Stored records
──────────
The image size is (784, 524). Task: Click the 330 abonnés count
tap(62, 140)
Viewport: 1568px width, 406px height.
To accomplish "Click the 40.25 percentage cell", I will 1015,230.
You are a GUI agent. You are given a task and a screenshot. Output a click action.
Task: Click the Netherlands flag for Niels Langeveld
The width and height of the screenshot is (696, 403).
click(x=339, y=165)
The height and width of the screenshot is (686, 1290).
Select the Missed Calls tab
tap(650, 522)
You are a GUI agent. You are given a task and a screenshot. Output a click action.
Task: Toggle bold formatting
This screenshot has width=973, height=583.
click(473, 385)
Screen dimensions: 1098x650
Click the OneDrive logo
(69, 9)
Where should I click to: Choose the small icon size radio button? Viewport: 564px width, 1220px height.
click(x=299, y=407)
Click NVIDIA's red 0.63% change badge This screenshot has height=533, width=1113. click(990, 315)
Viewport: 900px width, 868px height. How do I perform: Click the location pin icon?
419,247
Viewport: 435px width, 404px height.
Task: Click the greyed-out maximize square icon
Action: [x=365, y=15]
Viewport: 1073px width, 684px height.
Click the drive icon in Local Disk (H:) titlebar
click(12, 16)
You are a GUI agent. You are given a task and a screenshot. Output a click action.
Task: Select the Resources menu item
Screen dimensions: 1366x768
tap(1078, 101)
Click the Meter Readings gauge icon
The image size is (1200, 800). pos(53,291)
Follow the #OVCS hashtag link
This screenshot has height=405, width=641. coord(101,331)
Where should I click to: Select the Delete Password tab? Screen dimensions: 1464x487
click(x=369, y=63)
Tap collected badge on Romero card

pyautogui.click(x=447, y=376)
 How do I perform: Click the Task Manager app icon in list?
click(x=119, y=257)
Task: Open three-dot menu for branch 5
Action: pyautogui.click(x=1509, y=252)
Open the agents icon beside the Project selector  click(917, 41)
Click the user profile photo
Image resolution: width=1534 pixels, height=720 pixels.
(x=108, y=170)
──────────
_Required action_. Output the records above in their entirety, exactly.

_Solved problem_.
The image size is (784, 524). Task: Click the 330 abonnés count
tap(62, 140)
Viewport: 1568px width, 406px height.
To accomplish "Click the 40.25 percentage cell", I will 1015,230.
You are a GUI agent. You are given a task and a screenshot. Output a click action.
Task: Click the Netherlands flag for Niels Langeveld
The width and height of the screenshot is (696, 403).
click(x=339, y=165)
The height and width of the screenshot is (686, 1290).
Select the Missed Calls tab
tap(650, 522)
You are a GUI agent. You are given a task and a screenshot. Output a click action.
Task: Toggle bold formatting
This screenshot has width=973, height=583.
click(473, 385)
Screen dimensions: 1098x650
Click the OneDrive logo
(69, 9)
Where should I click to: Choose the small icon size radio button? Viewport: 564px width, 1220px height.
click(x=299, y=407)
Click NVIDIA's red 0.63% change badge This screenshot has height=533, width=1113. click(990, 315)
Viewport: 900px width, 868px height. How do I perform: Click the location pin icon?
419,247
Viewport: 435px width, 404px height.
Task: Click the greyed-out maximize square icon
Action: [x=365, y=15]
Viewport: 1073px width, 684px height.
Click the drive icon in Local Disk (H:) titlebar
click(12, 16)
You are a GUI agent. You are given a task and a screenshot. Output a click action.
Task: Select the Resources menu item
Screen dimensions: 1366x768
tap(1078, 101)
Click the Meter Readings gauge icon
The image size is (1200, 800). pos(53,291)
Follow the #OVCS hashtag link
This screenshot has height=405, width=641. coord(101,331)
Where should I click to: Select the Delete Password tab? Screen dimensions: 1464x487
click(x=369, y=63)
Tap collected badge on Romero card

pyautogui.click(x=447, y=376)
 How do I perform: Click the Task Manager app icon in list?
click(x=119, y=257)
Task: Open three-dot menu for branch 5
Action: pyautogui.click(x=1509, y=252)
Open the agents icon beside the Project selector  click(917, 41)
Click the user profile photo
Image resolution: width=1534 pixels, height=720 pixels.
(x=108, y=170)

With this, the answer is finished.